Signed into law by President Obama in 2010 and upheld as constitutional by the Supreme Court in 2012, the Affordable Care Act (ACA) is withstanding yet another assault. Efforts to repeal or at least delay implementation of the complex, multi-part ACA are entangled with the current government shutdown. However, because many parts of the ACA rely on mandatory spending, the act is moving forward as planned. In fact, the health insurance exchanges called for under the bill opened last week.
John McDonough, DPH, MPA, of the Harvard School of Public Health, briefing clinicians at Boston Children’s Hospital just before the shutdown, maintained that Americans are “just three months away from a fundamental turning point in U.S. health care policy.” Efforts to derail the ACA, he said, are the “death throes” of the anti-Obamacare movement.
Insurance reform
For the bill to work, many changes have to be made to the health insurance system. Some of those changes are already in place, through a series of reforms implemented between 2010 and 2011, including:
- the ability of young adults to stay on their parents’ plans until age 26
- the banning of lifetime and annual benefit limits on insurance policies
- the regulation of medical loss ratios in insurance, requiring that 80 to 85 cents of each premium dollar be spent on medical expenses
- closing of the Medicare Part D prescription drug “donut hole”
“If the ACA just did these things and nothing else,” McDonough declared, “people could rightfully proclaim that this is the most extensive health care reform ever in the history of the country.”

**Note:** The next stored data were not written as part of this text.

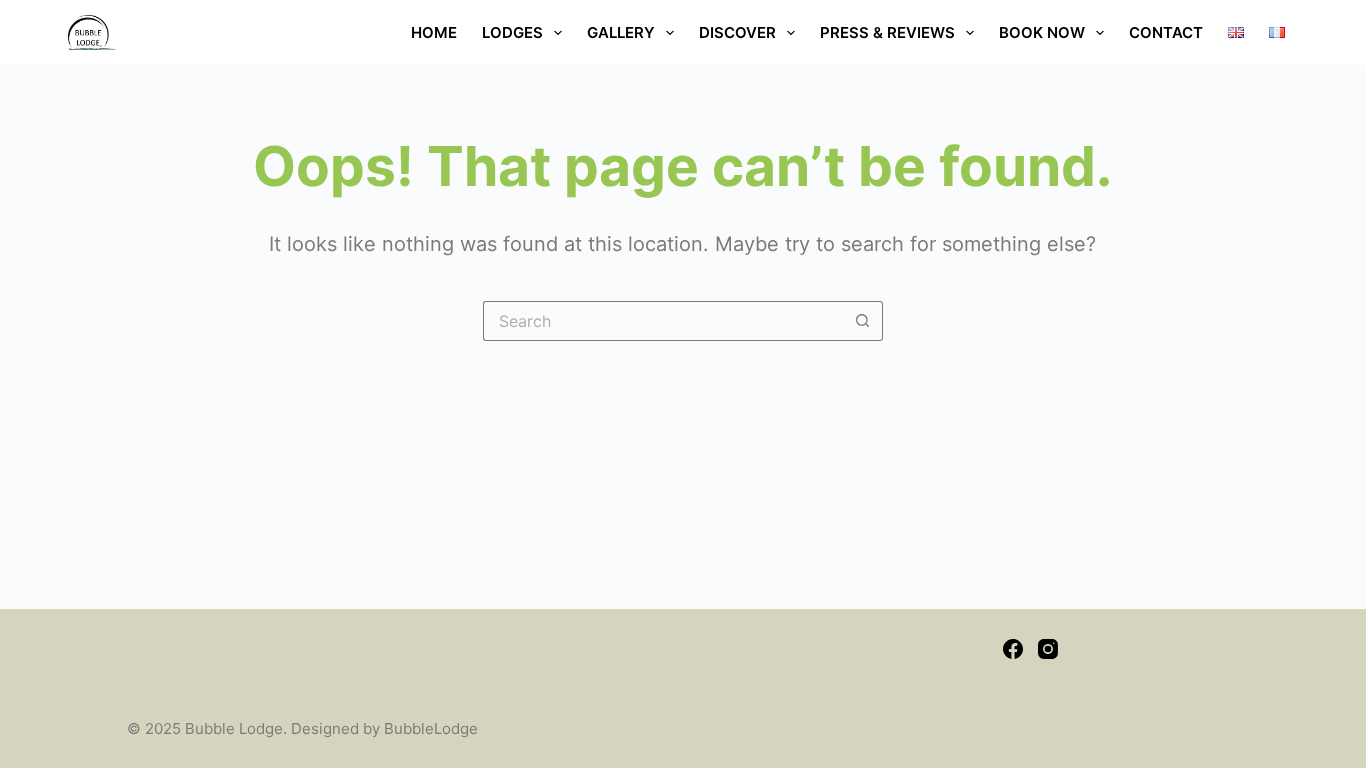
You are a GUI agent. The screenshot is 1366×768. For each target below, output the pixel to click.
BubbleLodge (431, 728)
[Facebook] (1013, 649)
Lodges (512, 32)
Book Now (1042, 32)
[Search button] (863, 321)
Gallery (621, 32)
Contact (1166, 32)
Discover (737, 32)
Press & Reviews (887, 32)
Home (434, 32)
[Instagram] (1048, 649)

Health insurance exchanges
On October 1, Americans began enrolling in health insurance plans through exchanges. Once current glitches are fixed, consumers will be able to visit Healthcare.gov and experience a site that McDonough likened to “a Travelocity or Expedia for health insurance,” offering currently uninsured consumers “apples-to-apples” comparisons of different plans. Last week, the site received more than 8.6 million visits, according to the Department of Health and Human Services.
The opening of the health insurance exchanges marks a major shift. At the turn of the year, when many of these new insurance policies go into effect, McDonough stated, “private health insurance in the United States will undergo a thorough and huge transformation. It will never be the same again.”
McDonough pointed out that under the ACA, “states have the right of first refusal to set up an exchange or default to the federal government.” Many “progressive” states have created exchanges, but “more conservative states, which want nothing to do with Obamacare, have defaulted to the federal government—ironically, creating a federal exchange.”
More changes are coming at the beginning of next year, including:
• Guaranteed issue: This provision concerns pre-existing conditions. As McDonough explained, “in all 50 states, it will be illegal for any insurance company to rate or write any policy based on anybody’s prior status.”
• Individual mandate: This provision is “not really a mandate,” McDonough said. “It is a tax penalty on individuals who can afford to buy health insurance, but choose not to do so.” Aimed mostly at young people, the provision encourages individual responsibility and gives people “an incentive to buy coverage or keep coverage,” he said.
• Medicaid-related provisions: Central to the ACA is an expansion of Medicaid. At the turn of the year, in 29 states to date, individuals and families below 138 percent of the federal poverty line can enroll in their state’s Medicaid program (those above this threshold can go to their state exchanges). McDonough adds that the ACA creates “a single national standard for how income is calculated for Medicaid eligibility and for how income is calculated for the exchanges.”
The original Medicaid provisions were altered by the Supreme Court’s June 2012 decision, which held that individual states could opt out. Now, McDonough says, “there will be a revolution, but only in states that agree to the expansion of Medicaid.” Still, he predicted that “within five years, all states will get involved, because the financing incentives are so strong.”
Health care delivery under the ACA
Steps to improve the health care delivery system are a large part of the ACA, said McDonough, with many provisions to “move away from a reimbursement system based on fee-for-service and toward a system based on quality.” The ACA will create more patient-centered medical homes, introduce accountable care organizations (ACOs) into the Medicare system, push for value-based purchasing, institute tough standards on hospital readmissions and much more.
“Reform of the delivery system is here,” McDonough asserted. “It’s getting stronger and it won’t go away.”
These changes, he added, are not limited to the United States. “I don’t know of a single advanced nation right now that is not actively engaged in efforts to reform their health care delivery system. There’s no advanced nation that is satisfied with what they’ve got.”
Overall, McDonough believes that those involved in the health care system are living through “a very challenging and difficult time and a very exciting time.” More changes—and more controversy—surely lie ahead, but, as McDonough says: “after January 1, there’s no going back.”